AUSGEWÄHLTER TEXTAUSZUG:

----------

Der Reichswehrminister erklärte, daß er die Lagerung des Phosgens als nicht ordnungsgemäß ansehen könne16 und daher bitte, aus dem Bericht die Feststellung, daß die Lagerung ordnungsmäßig gewesen sei, zu streichen.

16

Im geheimen Bericht des GenLt. Ludwig (siehe Dok. Nr. 471, Anm. 4) heißt es: Die vom Beauftragten des RWeMin. besichtigte Anlage Stoltzenbergs in Hamburg „macht einen äußerst dürftigen, primitiven Eindruck. […] Es scheint auffallend, daß die Gewerbebehörde diese Anlage in dieser Umgebung auf einem im Betrieb befindlichen Industriegelände mitten zwischen anderen Industrieanlagen und direkt an der Straße genehmigen konnte.“ Infolge der unglücklichen Lage des Platzes hätte sich die Katastrophe noch weit verhängnisvoller auswirken können.

----------

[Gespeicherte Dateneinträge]
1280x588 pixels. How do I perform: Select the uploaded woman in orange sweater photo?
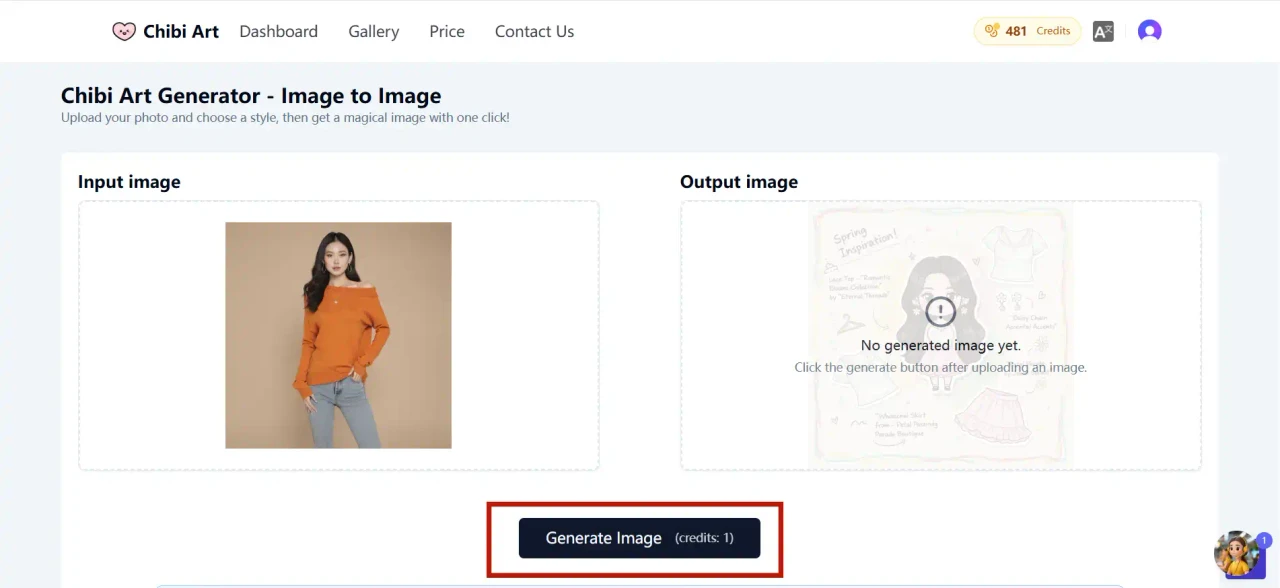coord(338,335)
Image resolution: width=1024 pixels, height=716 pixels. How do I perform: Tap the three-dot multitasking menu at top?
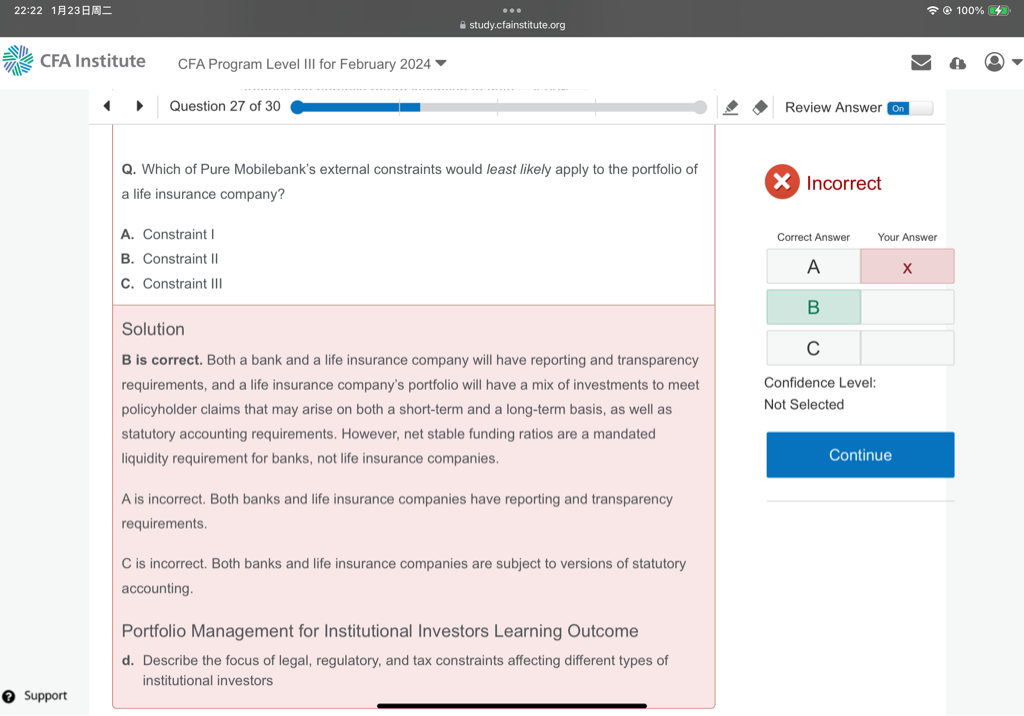tap(512, 10)
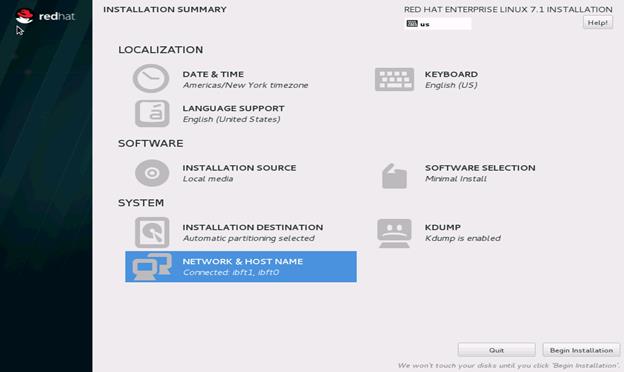Click the Language Support icon
Screen dimensions: 624x372
coord(152,113)
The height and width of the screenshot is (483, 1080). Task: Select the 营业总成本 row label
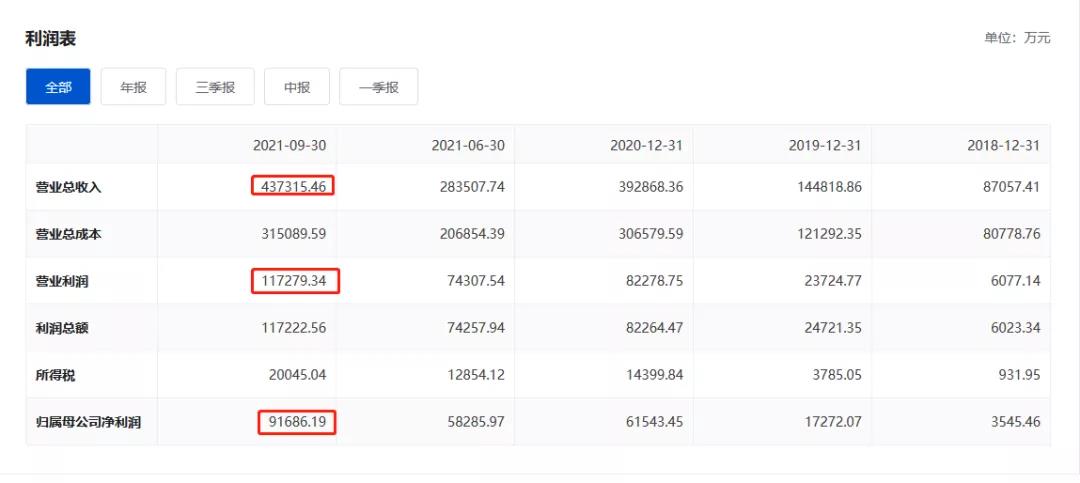(x=69, y=234)
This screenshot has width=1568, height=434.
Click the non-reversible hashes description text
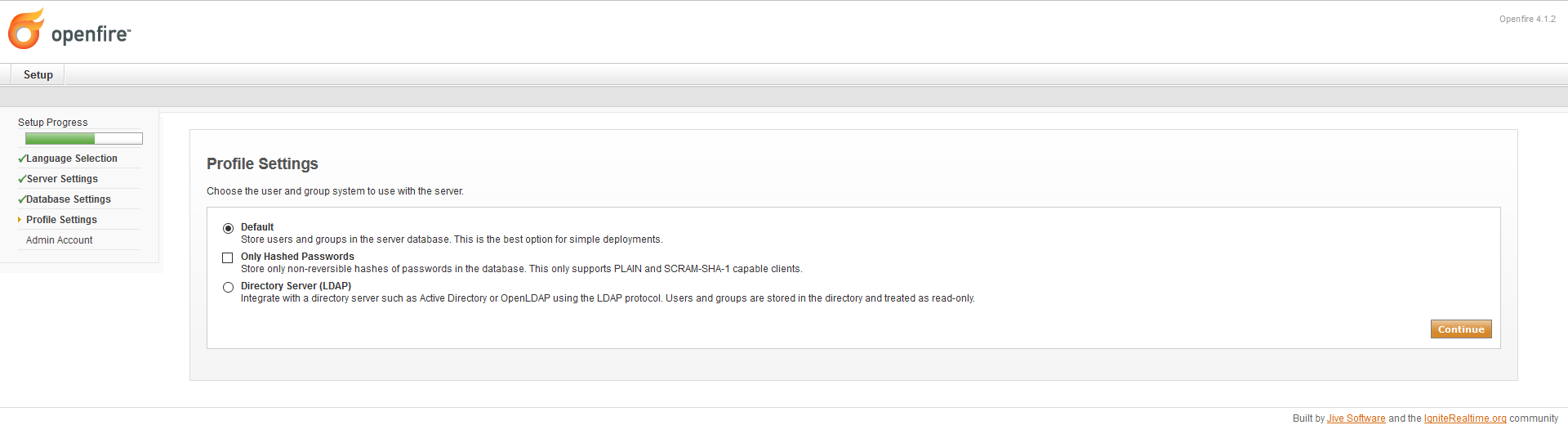pyautogui.click(x=521, y=269)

----------

AUFGABEN:
1/ Beantworten Sie die folgenden Fragen zum Auszug über die Phosgenlagerung jeweils kurz.
(a) Welche Feststellung sollte nach der Bitte des Reichswehrministers aus dem Bericht gestrichen werden?
(b) In welcher Stadt befand sich die Anlage Stoltzenbergs?
(c) Welchen Eindruck machte die Anlage laut dem geheimen Bericht des GenLt. Ludwig?
2/ Ändern Sie den Abschnitt des Auszugs über die Phosgenlagerung, beginnend bei "Im geheimen Bericht" und endend bei "verhängnisvoller auswirken können.", indem Sie "Gewerbebehörde" durch "Baubehörde" ersetzen.
3/ Führen Sie den Auszug über die Phosgenlagerung nach seinem letzten Satz weiter.
Die Einträge stammen aus einer anderen Quelle.

LÖSUNGEN JE AUFGABE:
1/
(a) Die Feststellung, dass die Lagerung ordnungsmäßig gewesen sei.
(b) In Hamburg.
(c) Einen äußerst dürftigen, primitiven Eindruck.

2/
Im geheimen Bericht des GenLt. Ludwig (siehe Dok. Nr. 471, Anm. 4) heißt es: Die vom Beauftragten des RWeMin. besichtigte Anlage Stoltzenbergs in Hamburg „macht einen äußerst dürftigen, primitiven Eindruck. […] Es scheint auffallend, daß die Baubehörde diese Anlage in dieser Umgebung auf einem im Betrieb befindlichen Industriegelände mitten zwischen anderen Industrieanlagen und direkt an der Straße genehmigen konnte.“ Infolge der unglücklichen Lage des Platzes hätte sich die Katastrophe noch weit verhängnisvoller auswirken können.

3/
Das Reichskabinett stimmte dem zu.

Es beschloß ferner, daß vor Veröffentlichung des Berichts durch den Hamburgischen Gesandten mit dem Senat der Stadt Hamburg Fühlung aufgenommen werden sollte17.

17

Der Untersuchungsbericht Quassowskis (Anm. 15) wurde größtenteils unverändert in WTB-Nr. 881 vom 1.6.28 veröffentlicht (R 43 I /726 , Bl. 105; in R 43 I /726  weitere Aktenstücke insbes. zum Streit zwischen dem Hamb. Senat und der RReg. über die Frage der Haftung für das Gasunglück).

Die Sitzung wurde hierauf geschlossen.